Dataset extract:

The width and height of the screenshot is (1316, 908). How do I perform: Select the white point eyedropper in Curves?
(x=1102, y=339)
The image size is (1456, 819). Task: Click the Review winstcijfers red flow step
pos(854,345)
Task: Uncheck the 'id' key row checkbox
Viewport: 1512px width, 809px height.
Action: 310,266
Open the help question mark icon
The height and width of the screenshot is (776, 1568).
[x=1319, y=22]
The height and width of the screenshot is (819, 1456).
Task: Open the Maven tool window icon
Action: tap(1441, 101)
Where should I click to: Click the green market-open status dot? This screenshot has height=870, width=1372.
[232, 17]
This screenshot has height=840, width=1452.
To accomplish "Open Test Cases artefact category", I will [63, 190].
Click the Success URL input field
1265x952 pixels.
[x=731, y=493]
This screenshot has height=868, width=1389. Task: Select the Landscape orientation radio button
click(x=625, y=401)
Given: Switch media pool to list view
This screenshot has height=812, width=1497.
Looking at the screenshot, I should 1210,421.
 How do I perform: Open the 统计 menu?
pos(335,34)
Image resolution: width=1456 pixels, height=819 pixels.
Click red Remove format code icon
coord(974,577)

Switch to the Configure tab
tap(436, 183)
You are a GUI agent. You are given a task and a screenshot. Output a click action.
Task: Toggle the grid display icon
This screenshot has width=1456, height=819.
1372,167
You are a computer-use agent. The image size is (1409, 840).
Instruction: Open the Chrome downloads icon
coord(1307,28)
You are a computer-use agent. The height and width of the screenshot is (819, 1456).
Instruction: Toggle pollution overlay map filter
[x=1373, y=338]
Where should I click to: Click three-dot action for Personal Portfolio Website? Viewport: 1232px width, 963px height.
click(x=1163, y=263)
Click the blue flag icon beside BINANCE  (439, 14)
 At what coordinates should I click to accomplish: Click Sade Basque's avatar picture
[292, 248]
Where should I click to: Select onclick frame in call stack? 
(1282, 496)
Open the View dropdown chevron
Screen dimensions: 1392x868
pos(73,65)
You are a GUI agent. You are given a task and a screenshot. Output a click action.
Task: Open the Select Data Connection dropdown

Goal of the exercise: The answer must be the full listing, restated word for word.

Written response:
The width and height of the screenshot is (1316, 908). How do I perform: Select the white point eyedropper in Curves?
(x=1102, y=339)
The image size is (1456, 819). Task: Click the Review winstcijfers red flow step
pos(854,345)
Task: Uncheck the 'id' key row checkbox
Viewport: 1512px width, 809px height.
Action: 310,266
Open the help question mark icon
The height and width of the screenshot is (776, 1568).
[x=1319, y=22]
The height and width of the screenshot is (819, 1456).
Task: Open the Maven tool window icon
Action: tap(1441, 101)
Where should I click to: Click the green market-open status dot? This screenshot has height=870, width=1372.
[232, 17]
This screenshot has height=840, width=1452.
To accomplish "Open Test Cases artefact category", I will [63, 190].
Click the Success URL input field
1265x952 pixels.
[x=731, y=493]
This screenshot has height=868, width=1389. Task: Select the Landscape orientation radio button
click(x=625, y=401)
Given: Switch media pool to list view
This screenshot has height=812, width=1497.
Looking at the screenshot, I should 1210,421.
 How do I perform: Open the 统计 menu?
pos(335,34)
Image resolution: width=1456 pixels, height=819 pixels.
Click red Remove format code icon
coord(974,577)

Switch to the Configure tab
tap(436, 183)
You are a GUI agent. You are given a task and a screenshot. Output a click action.
Task: Toggle the grid display icon
This screenshot has width=1456, height=819.
1372,167
You are a computer-use agent. The image size is (1409, 840).
Instruction: Open the Chrome downloads icon
coord(1307,28)
You are a computer-use agent. The height and width of the screenshot is (819, 1456).
Instruction: Toggle pollution overlay map filter
[x=1373, y=338]
Where should I click to: Click three-dot action for Personal Portfolio Website? Viewport: 1232px width, 963px height.
click(x=1163, y=263)
Click the blue flag icon beside BINANCE  (439, 14)
 At what coordinates should I click to accomplish: Click Sade Basque's avatar picture
[292, 248]
Where should I click to: Select onclick frame in call stack? 
(1282, 496)
Open the View dropdown chevron
Screen dimensions: 1392x868
pos(73,65)
You are a GUI agent. You are given a task and a screenshot. Output a click action.
Task: Open the Select Data Connection dropdown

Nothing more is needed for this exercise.